= Beginning of Section =

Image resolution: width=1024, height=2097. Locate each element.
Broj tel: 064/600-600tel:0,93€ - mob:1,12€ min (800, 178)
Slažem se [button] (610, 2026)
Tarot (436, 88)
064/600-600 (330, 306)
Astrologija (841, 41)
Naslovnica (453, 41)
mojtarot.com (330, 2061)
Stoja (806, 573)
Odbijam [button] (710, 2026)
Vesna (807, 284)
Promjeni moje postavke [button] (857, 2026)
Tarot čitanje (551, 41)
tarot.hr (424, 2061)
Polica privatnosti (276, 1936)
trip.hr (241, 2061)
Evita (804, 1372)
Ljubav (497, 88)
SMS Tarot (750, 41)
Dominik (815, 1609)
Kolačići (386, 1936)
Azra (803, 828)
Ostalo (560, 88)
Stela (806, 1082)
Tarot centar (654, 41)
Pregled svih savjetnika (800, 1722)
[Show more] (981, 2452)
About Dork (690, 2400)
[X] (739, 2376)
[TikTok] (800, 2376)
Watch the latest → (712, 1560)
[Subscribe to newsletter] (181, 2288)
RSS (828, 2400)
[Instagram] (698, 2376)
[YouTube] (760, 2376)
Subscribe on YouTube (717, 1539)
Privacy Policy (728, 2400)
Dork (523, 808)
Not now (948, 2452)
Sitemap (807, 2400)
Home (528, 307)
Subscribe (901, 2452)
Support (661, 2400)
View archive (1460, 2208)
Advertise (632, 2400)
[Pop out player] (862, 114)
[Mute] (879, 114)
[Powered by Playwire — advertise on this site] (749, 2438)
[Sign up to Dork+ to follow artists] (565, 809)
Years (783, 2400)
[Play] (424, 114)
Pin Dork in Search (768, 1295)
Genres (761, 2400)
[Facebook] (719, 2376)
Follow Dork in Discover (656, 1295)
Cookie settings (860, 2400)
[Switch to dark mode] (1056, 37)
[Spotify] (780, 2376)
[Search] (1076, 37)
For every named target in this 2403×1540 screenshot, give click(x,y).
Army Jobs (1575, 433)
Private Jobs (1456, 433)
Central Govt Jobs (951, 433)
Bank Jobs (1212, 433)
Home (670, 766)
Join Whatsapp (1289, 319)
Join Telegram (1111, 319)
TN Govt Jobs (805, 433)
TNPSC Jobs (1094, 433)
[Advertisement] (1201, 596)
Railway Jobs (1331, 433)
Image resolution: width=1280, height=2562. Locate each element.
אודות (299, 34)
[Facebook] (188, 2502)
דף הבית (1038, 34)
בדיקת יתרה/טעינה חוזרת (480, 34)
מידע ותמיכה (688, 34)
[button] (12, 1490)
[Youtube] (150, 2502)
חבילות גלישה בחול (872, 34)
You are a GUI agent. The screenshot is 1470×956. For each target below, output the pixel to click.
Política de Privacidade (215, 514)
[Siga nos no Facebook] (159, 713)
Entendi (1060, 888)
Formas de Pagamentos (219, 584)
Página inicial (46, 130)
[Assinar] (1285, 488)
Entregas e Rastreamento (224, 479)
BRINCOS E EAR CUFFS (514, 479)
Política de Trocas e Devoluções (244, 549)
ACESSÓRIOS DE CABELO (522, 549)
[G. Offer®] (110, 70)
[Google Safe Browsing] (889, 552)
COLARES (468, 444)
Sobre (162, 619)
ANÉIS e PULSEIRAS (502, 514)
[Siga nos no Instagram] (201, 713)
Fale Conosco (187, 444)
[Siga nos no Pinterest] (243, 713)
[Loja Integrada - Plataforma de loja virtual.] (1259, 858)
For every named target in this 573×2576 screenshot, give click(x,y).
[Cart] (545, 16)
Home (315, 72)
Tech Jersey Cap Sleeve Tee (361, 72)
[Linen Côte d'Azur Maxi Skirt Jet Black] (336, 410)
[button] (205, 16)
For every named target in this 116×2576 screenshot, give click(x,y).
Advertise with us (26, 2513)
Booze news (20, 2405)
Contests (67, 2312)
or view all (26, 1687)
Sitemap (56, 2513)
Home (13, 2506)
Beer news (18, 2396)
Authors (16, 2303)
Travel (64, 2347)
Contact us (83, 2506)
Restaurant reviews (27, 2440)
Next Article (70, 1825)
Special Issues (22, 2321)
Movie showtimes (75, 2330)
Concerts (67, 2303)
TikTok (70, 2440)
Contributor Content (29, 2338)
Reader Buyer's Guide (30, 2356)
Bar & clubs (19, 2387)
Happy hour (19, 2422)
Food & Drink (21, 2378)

= End of Section =

Using only the entries above, output the line with "Tarot čitanje (551, 41)", the line with "Entregas e Rastreamento (224, 479)", and all lines between them, exactly as they stand.

Tarot čitanje (551, 41)
tarot.hr (424, 2061)
Polica privatnosti (276, 1936)
trip.hr (241, 2061)
Evita (804, 1372)
Ljubav (497, 88)
SMS Tarot (750, 41)
Dominik (815, 1609)
Kolačići (386, 1936)
Azra (803, 828)
Ostalo (560, 88)
Stela (806, 1082)
Tarot centar (654, 41)
Pregled svih savjetnika (800, 1722)
[Show more] (981, 2452)
About Dork (690, 2400)
[X] (739, 2376)
[TikTok] (800, 2376)
Watch the latest → (712, 1560)
[Subscribe to newsletter] (181, 2288)
RSS (828, 2400)
[Instagram] (698, 2376)
[YouTube] (760, 2376)
Subscribe on YouTube (717, 1539)
Privacy Policy (728, 2400)
Dork (523, 808)
Not now (948, 2452)
Sitemap (807, 2400)
Home (528, 307)
Subscribe (901, 2452)
Support (661, 2400)
View archive (1460, 2208)
Advertise (632, 2400)
[Pop out player] (862, 114)
[Mute] (879, 114)
[Powered by Playwire — advertise on this site] (749, 2438)
[Sign up to Dork+ to follow artists] (565, 809)
Years (783, 2400)
[Play] (424, 114)
Pin Dork in Search (768, 1295)
Genres (761, 2400)
[Facebook] (719, 2376)
Follow Dork in Discover (656, 1295)
Cookie settings (860, 2400)
[Switch to dark mode] (1056, 37)
[Spotify] (780, 2376)
[Search] (1076, 37)
For every named target in this 2403×1540 screenshot, give click(x,y).
Army Jobs (1575, 433)
Private Jobs (1456, 433)
Central Govt Jobs (951, 433)
Bank Jobs (1212, 433)
Home (670, 766)
Join Whatsapp (1289, 319)
Join Telegram (1111, 319)
TN Govt Jobs (805, 433)
TNPSC Jobs (1094, 433)
[Advertisement] (1201, 596)
Railway Jobs (1331, 433)
Image resolution: width=1280, height=2562. Locate each element.
אודות (299, 34)
[Facebook] (188, 2502)
דף הבית (1038, 34)
בדיקת יתרה/טעינה חוזרת (480, 34)
מידע ותמיכה (688, 34)
[button] (12, 1490)
[Youtube] (150, 2502)
חבילות גלישה בחול (872, 34)
You are a GUI agent. The screenshot is 1470×956. For each target below, output the pixel to click.
Política de Privacidade (215, 514)
[Siga nos no Facebook] (159, 713)
Entendi (1060, 888)
Formas de Pagamentos (219, 584)
Página inicial (46, 130)
[Assinar] (1285, 488)
Entregas e Rastreamento (224, 479)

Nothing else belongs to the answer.